→ **Given information**:
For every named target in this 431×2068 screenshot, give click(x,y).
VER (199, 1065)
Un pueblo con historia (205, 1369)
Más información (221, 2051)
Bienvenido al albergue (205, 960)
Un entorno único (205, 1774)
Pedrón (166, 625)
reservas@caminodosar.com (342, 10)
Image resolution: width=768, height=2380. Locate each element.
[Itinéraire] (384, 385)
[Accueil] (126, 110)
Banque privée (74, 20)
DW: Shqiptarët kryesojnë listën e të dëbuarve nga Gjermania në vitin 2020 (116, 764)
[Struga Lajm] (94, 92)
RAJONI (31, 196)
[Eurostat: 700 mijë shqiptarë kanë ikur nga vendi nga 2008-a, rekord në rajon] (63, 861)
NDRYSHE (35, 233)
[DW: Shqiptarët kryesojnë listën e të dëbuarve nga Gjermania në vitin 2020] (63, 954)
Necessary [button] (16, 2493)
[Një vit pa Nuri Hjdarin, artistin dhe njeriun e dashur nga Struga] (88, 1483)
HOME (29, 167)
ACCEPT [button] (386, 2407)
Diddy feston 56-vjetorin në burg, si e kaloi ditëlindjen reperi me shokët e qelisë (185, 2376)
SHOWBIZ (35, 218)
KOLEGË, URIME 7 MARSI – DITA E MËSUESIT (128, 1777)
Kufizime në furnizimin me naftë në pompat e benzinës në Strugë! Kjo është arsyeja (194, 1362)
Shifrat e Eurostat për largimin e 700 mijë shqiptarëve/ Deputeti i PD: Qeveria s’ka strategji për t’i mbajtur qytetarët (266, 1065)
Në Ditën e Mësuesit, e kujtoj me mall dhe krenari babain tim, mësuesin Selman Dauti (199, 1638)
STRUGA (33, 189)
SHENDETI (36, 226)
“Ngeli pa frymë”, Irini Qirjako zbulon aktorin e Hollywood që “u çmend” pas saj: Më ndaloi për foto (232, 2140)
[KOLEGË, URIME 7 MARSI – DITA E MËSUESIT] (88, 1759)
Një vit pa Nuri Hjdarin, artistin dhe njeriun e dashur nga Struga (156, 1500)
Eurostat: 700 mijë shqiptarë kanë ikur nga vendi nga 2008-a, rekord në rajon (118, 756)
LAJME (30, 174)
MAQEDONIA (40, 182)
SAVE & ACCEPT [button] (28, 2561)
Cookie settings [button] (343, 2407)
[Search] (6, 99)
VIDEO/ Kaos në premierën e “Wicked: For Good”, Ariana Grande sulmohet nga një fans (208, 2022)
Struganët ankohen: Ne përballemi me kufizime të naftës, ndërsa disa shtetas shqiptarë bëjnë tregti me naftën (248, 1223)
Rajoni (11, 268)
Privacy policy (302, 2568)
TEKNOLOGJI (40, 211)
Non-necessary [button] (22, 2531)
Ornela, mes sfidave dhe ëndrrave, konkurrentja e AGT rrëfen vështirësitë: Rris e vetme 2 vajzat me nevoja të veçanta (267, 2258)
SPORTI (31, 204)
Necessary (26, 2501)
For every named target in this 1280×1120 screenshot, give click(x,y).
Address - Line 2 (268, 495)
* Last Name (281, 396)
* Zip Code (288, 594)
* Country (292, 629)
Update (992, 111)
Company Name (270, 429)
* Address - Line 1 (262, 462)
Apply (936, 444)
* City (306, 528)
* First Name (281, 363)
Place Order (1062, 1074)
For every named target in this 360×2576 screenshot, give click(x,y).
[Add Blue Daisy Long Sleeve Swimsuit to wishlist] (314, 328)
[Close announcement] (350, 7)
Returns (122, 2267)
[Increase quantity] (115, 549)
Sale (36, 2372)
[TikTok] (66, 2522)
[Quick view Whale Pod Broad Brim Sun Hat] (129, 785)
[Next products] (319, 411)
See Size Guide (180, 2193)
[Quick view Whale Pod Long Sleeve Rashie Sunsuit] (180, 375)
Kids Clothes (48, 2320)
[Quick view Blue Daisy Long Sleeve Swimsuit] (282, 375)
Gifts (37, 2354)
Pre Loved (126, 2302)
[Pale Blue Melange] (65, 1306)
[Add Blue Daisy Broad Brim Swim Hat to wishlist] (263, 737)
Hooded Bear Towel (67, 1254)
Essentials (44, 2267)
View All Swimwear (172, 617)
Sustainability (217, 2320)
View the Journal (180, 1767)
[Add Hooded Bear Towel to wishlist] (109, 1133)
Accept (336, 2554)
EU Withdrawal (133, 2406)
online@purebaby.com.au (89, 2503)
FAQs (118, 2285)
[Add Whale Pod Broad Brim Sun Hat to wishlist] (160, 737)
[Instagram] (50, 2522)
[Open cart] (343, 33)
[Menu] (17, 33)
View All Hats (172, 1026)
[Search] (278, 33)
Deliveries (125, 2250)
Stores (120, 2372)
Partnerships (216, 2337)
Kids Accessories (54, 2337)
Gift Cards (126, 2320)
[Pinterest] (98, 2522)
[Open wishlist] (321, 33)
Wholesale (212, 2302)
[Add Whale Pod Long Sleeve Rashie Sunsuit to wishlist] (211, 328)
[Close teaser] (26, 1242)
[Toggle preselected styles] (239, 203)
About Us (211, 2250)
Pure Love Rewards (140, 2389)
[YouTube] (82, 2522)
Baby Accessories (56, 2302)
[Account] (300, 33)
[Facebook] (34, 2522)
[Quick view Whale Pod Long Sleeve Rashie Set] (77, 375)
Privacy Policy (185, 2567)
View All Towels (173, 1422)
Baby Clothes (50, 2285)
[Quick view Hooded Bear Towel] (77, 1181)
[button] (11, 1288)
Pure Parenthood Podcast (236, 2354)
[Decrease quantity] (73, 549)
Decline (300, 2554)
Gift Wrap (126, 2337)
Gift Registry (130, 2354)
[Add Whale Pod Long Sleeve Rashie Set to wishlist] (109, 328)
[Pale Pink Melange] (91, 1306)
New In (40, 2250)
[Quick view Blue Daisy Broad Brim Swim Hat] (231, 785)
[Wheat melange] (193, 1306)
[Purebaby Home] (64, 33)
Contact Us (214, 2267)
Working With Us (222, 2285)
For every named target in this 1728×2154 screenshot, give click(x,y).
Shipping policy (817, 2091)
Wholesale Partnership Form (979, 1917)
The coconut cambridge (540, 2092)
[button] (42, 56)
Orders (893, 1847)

→ **Action item**: Print the data in full. Match it exactly.

→ **Response**:
For every named target in this 431×2068 screenshot, give click(x,y).
VER (199, 1065)
Un pueblo con historia (205, 1369)
Más información (221, 2051)
Bienvenido al albergue (205, 960)
Un entorno único (205, 1774)
Pedrón (166, 625)
reservas@caminodosar.com (342, 10)
Image resolution: width=768, height=2380. Locate each element.
[Itinéraire] (384, 385)
[Accueil] (126, 110)
Banque privée (74, 20)
DW: Shqiptarët kryesojnë listën e të dëbuarve nga Gjermania në vitin 2020 (116, 764)
[Struga Lajm] (94, 92)
RAJONI (31, 196)
[Eurostat: 700 mijë shqiptarë kanë ikur nga vendi nga 2008-a, rekord në rajon] (63, 861)
NDRYSHE (35, 233)
[DW: Shqiptarët kryesojnë listën e të dëbuarve nga Gjermania në vitin 2020] (63, 954)
Necessary [button] (16, 2493)
[Një vit pa Nuri Hjdarin, artistin dhe njeriun e dashur nga Struga] (88, 1483)
HOME (29, 167)
ACCEPT [button] (386, 2407)
Diddy feston 56-vjetorin në burg, si e kaloi ditëlindjen reperi me shokët e qelisë (185, 2376)
SHOWBIZ (35, 218)
KOLEGË, URIME 7 MARSI – DITA E MËSUESIT (128, 1777)
Kufizime në furnizimin me naftë në pompat e benzinës në Strugë! Kjo është arsyeja (194, 1362)
Shifrat e Eurostat për largimin e 700 mijë shqiptarëve/ Deputeti i PD: Qeveria s’ka strategji për t’i mbajtur qytetarët (266, 1065)
Në Ditën e Mësuesit, e kujtoj me mall dhe krenari babain tim, mësuesin Selman Dauti (199, 1638)
STRUGA (33, 189)
SHENDETI (36, 226)
“Ngeli pa frymë”, Irini Qirjako zbulon aktorin e Hollywood që “u çmend” pas saj: Më ndaloi për foto (232, 2140)
[KOLEGË, URIME 7 MARSI – DITA E MËSUESIT] (88, 1759)
Një vit pa Nuri Hjdarin, artistin dhe njeriun e dashur nga Struga (156, 1500)
Eurostat: 700 mijë shqiptarë kanë ikur nga vendi nga 2008-a, rekord në rajon (118, 756)
LAJME (30, 174)
MAQEDONIA (40, 182)
SAVE & ACCEPT [button] (28, 2561)
Cookie settings [button] (343, 2407)
[Search] (6, 99)
VIDEO/ Kaos në premierën e “Wicked: For Good”, Ariana Grande sulmohet nga një fans (208, 2022)
Struganët ankohen: Ne përballemi me kufizime të naftës, ndërsa disa shtetas shqiptarë bëjnë tregti me naftën (248, 1223)
Rajoni (11, 268)
Privacy policy (302, 2568)
TEKNOLOGJI (40, 211)
Non-necessary [button] (22, 2531)
Ornela, mes sfidave dhe ëndrrave, konkurrentja e AGT rrëfen vështirësitë: Rris e vetme 2 vajzat me nevoja të veçanta (267, 2258)
SPORTI (31, 204)
Necessary (26, 2501)
For every named target in this 1280×1120 screenshot, give click(x,y).
Address - Line 2 (268, 495)
* Last Name (281, 396)
* Zip Code (288, 594)
* Country (292, 629)
Update (992, 111)
Company Name (270, 429)
* Address - Line 1 (262, 462)
Apply (936, 444)
* City (306, 528)
* First Name (281, 363)
Place Order (1062, 1074)
For every named target in this 360×2576 screenshot, give click(x,y).
[Add Blue Daisy Long Sleeve Swimsuit to wishlist] (314, 328)
[Close announcement] (350, 7)
Returns (122, 2267)
[Increase quantity] (115, 549)
Sale (36, 2372)
[TikTok] (66, 2522)
[Quick view Whale Pod Broad Brim Sun Hat] (129, 785)
[Next products] (319, 411)
See Size Guide (180, 2193)
[Quick view Whale Pod Long Sleeve Rashie Sunsuit] (180, 375)
Kids Clothes (48, 2320)
[Quick view Blue Daisy Long Sleeve Swimsuit] (282, 375)
Gifts (37, 2354)
Pre Loved (126, 2302)
[Pale Blue Melange] (65, 1306)
[Add Blue Daisy Broad Brim Swim Hat to wishlist] (263, 737)
Hooded Bear Towel (67, 1254)
Essentials (44, 2267)
View All Swimwear (172, 617)
Sustainability (217, 2320)
View the Journal (180, 1767)
[Add Hooded Bear Towel to wishlist] (109, 1133)
Accept (336, 2554)
EU Withdrawal (133, 2406)
online@purebaby.com.au (89, 2503)
FAQs (118, 2285)
[Add Whale Pod Broad Brim Sun Hat to wishlist] (160, 737)
[Instagram] (50, 2522)
[Open cart] (343, 33)
[Menu] (17, 33)
View All Hats (172, 1026)
[Search] (278, 33)
Deliveries (125, 2250)
Stores (120, 2372)
Partnerships (216, 2337)
Kids Accessories (54, 2337)
Gift Cards (126, 2320)
[Pinterest] (98, 2522)
[Open wishlist] (321, 33)
Wholesale (212, 2302)
[Add Whale Pod Long Sleeve Rashie Sunsuit to wishlist] (211, 328)
[Close teaser] (26, 1242)
[Toggle preselected styles] (239, 203)
About Us (211, 2250)
Pure Love Rewards (140, 2389)
[YouTube] (82, 2522)
Baby Accessories (56, 2302)
[Account] (300, 33)
[Facebook] (34, 2522)
[Quick view Whale Pod Long Sleeve Rashie Set] (77, 375)
Privacy Policy (185, 2567)
View All Towels (173, 1422)
Baby Clothes (50, 2285)
[Quick view Hooded Bear Towel] (77, 1181)
[button] (11, 1288)
Pure Parenthood Podcast (236, 2354)
[Decrease quantity] (73, 549)
Decline (300, 2554)
Gift Wrap (126, 2337)
Gift Registry (130, 2354)
[Add Whale Pod Long Sleeve Rashie Set to wishlist] (109, 328)
[Pale Pink Melange] (91, 1306)
New In (40, 2250)
[Quick view Blue Daisy Broad Brim Swim Hat] (231, 785)
[Wheat melange] (193, 1306)
[Purebaby Home] (64, 33)
Contact Us (214, 2267)
Working With Us (222, 2285)
For every named target in this 1728×2154 screenshot, give click(x,y).
Shipping policy (817, 2091)
Wholesale Partnership Form (979, 1917)
The coconut cambridge (540, 2092)
[button] (42, 56)
Orders (893, 1847)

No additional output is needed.